Born in Tokyo, Japan, Ito moved by himself to New Zealand when he was in high school. There, he found the initial spark for his passion for art and photography. After high school, he followed his interest in art to the United States and earned his undergraduate degree in art from the Rochester Institute of Technology. He then moved to Baltimore, where he obtained his master of fine arts degree at the Maryland Institute of Art.

His current exhibition is a testament to his belief in the power of performance or installation art. By creating the experience of “temporal monuments” for viewers, the exhibition explores the potential dangers of nuclear weapons through the lens of collective trauma. The experience is meant as a catalyst for deep contemplation and thorough examination by visitors. Through cameraless photography, the oldest form of photography, Ito uses motion, breath, light and chemical reactions — the seen and unseen — to mimic the complicated reality of the obvious, the subtle and even the invisible dangers of nuclear weapons.

“When I was starting to make work about nuclear issues, I wondered: How do you capture something that is not in front of you? If the camera is a device that has a lens pointed forward and captures what exists in front of you, how do I capture something that's gone or invisible, like radiation or history or memory?” he said. “My answer was to get rid of the camera and channel into the most basic component of photography: light.”

“I think about the idea of light and myself as a containment of this light a lot,” he added. “Without a camera, I focused in on the idea of everything as photography; myself as a camera or film containing this idea of capturing light and irradiated trauma.”

For Ito, the point is to get viewers to stop, pause and consider fully the cost of nuclear warfare and conflict. When it comes to the idea of war, “it’s an abstract concept for most Americans. It’s something they read about on Twitter (X), see on the news or maybe read about in a newspaper,” he said.

“My belief in art is not to present a solution, but rather to try to question or propose a question to the audience,” he said. “Even though global world conflict has gone to a terrible place these days, from an American perspective these conflicts usually happen outside of everyday life.”

However, nuclear weapons have always and continue to pose an equal threat to everyone. Americans, for example, were actually the first victims of nuclear weapons. Scientists in direct contact with weapons, as well as people in communities in close proximity to government testing sites, known as downwinders, died because of exposure to radiation.

“I hope this exhibition can bridge the irradiated traumahood between Japanese and American victims and ultimately serve as a reminder not to repeat the same tragedy,” he said. “Anyone in today’s world could be a victim of a nuclear weapon.”

The exhibition’s five galleries of works, powerful when experienced as a collective, command attention and consideration from visitors.

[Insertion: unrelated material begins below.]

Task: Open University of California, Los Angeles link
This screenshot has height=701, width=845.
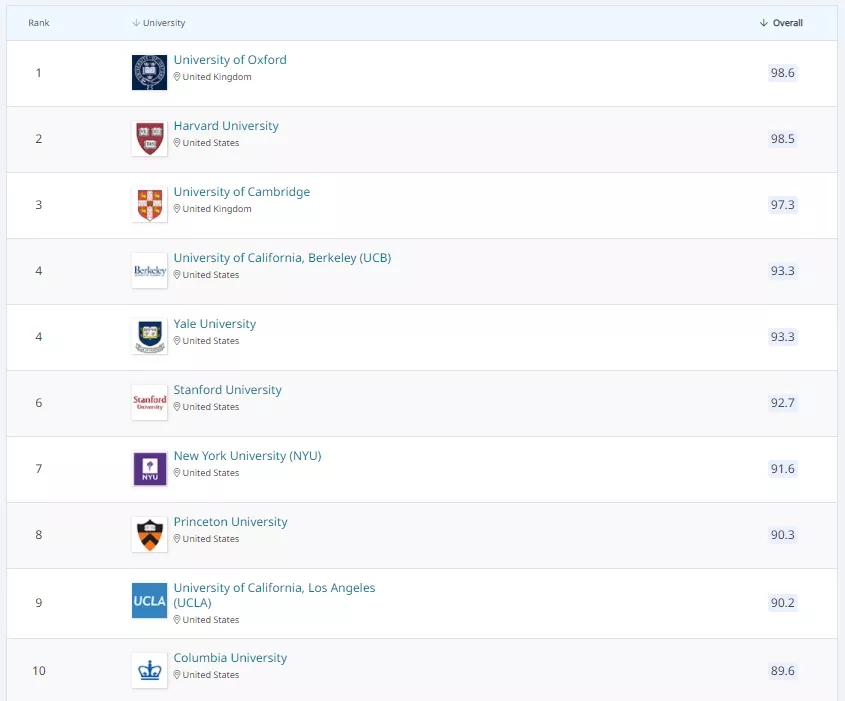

As installation art, these temporal monuments create an atmosphere that ultimately implores visitors to see things from a more understanding perspective.

“Usually, when someone goes to a memorial, even if they don't know what the memorial is about initially, they feel a certain emotional empathy,” he said. “I’ve tried to create art that applies empathy to the realization of our standing today. Knowing where we stand allows us to determine where we go from here.”